- _DATASET RECORDS_:
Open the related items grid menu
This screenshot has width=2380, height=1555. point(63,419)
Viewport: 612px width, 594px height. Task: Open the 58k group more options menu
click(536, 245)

---

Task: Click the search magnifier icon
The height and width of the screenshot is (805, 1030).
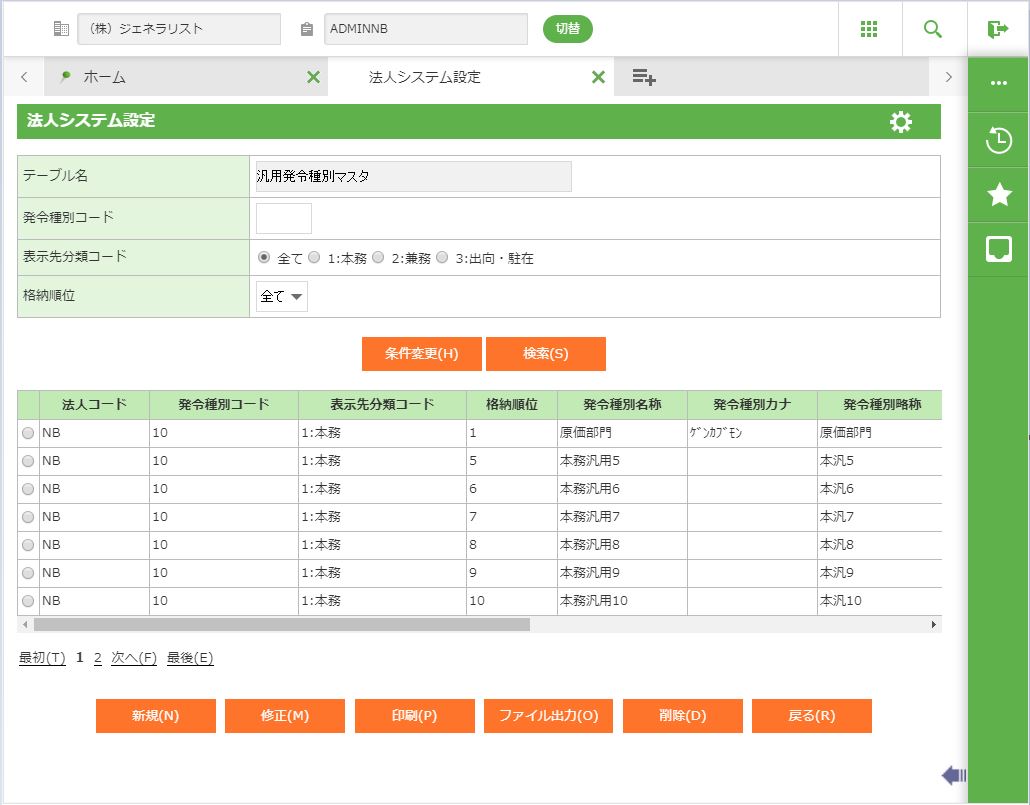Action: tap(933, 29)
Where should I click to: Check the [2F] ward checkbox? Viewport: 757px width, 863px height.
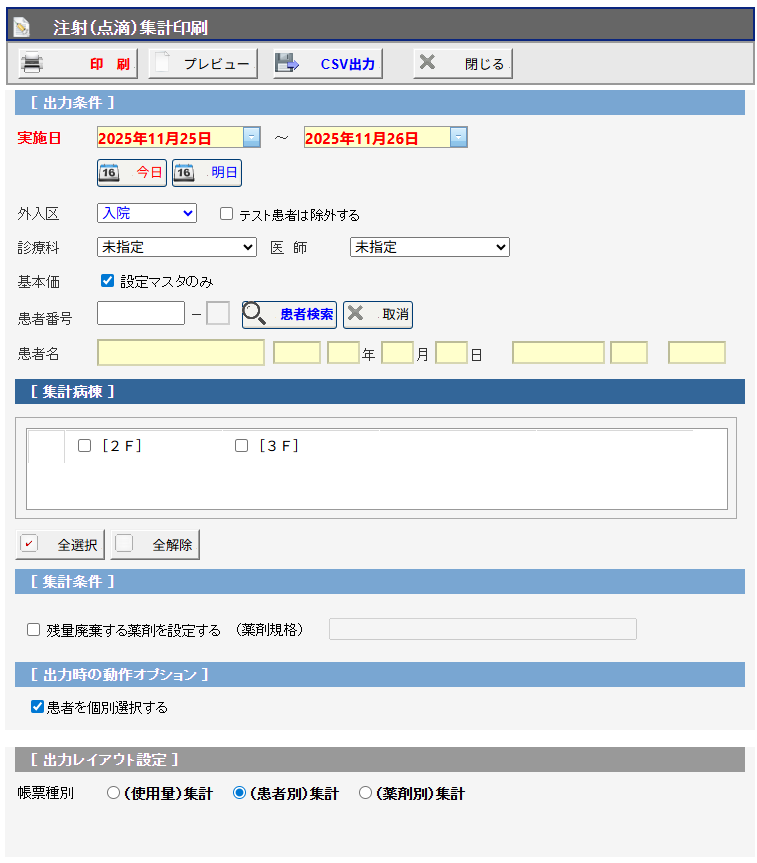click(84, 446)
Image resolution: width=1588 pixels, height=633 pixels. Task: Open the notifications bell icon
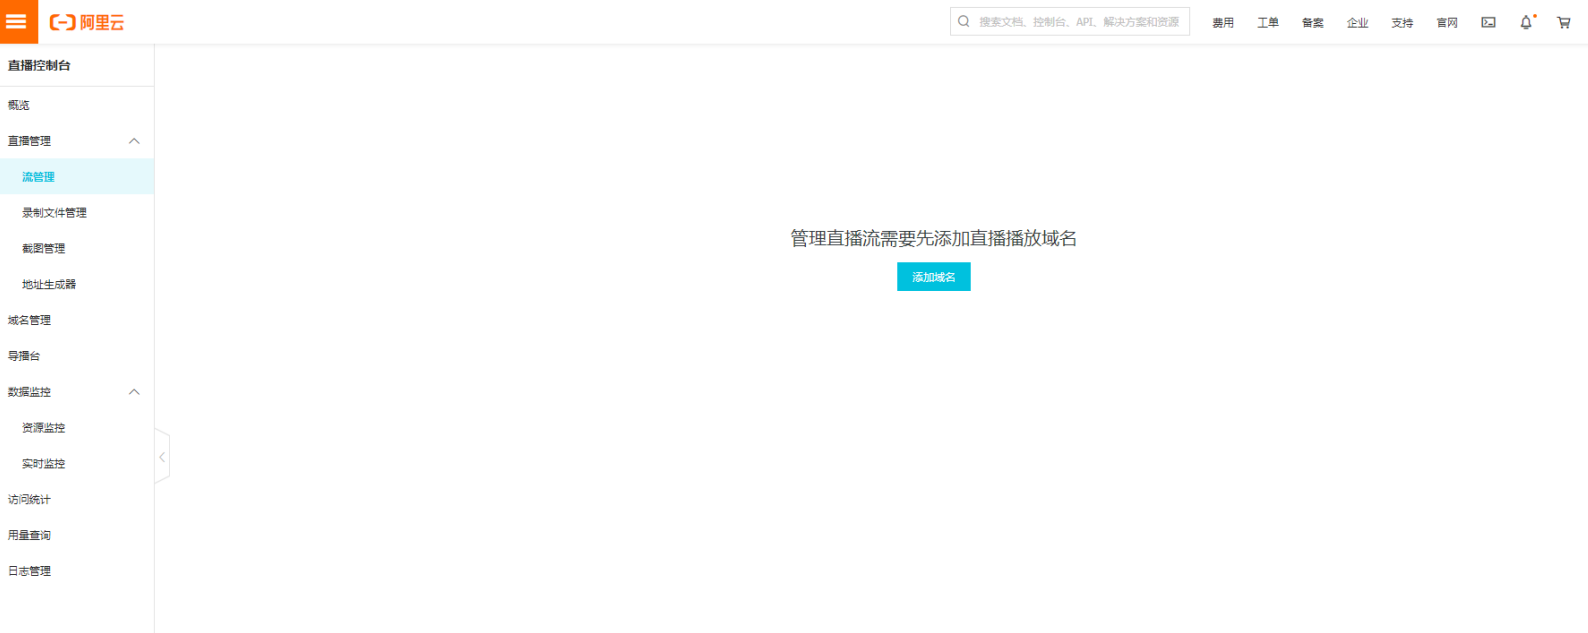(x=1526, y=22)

- _WHAT IS REQUIRED_: Copy the part of the items that opens with the line containing "Image resolution: width=1588" and closes with the line containing "(x=1526, y=22)", replacing "notifications" with "alerts" and leaving everything else unchanged. Leave the pictures out of your answer.

- _THE RESULT_:
Image resolution: width=1588 pixels, height=633 pixels. Task: Open the alerts bell icon
(x=1526, y=22)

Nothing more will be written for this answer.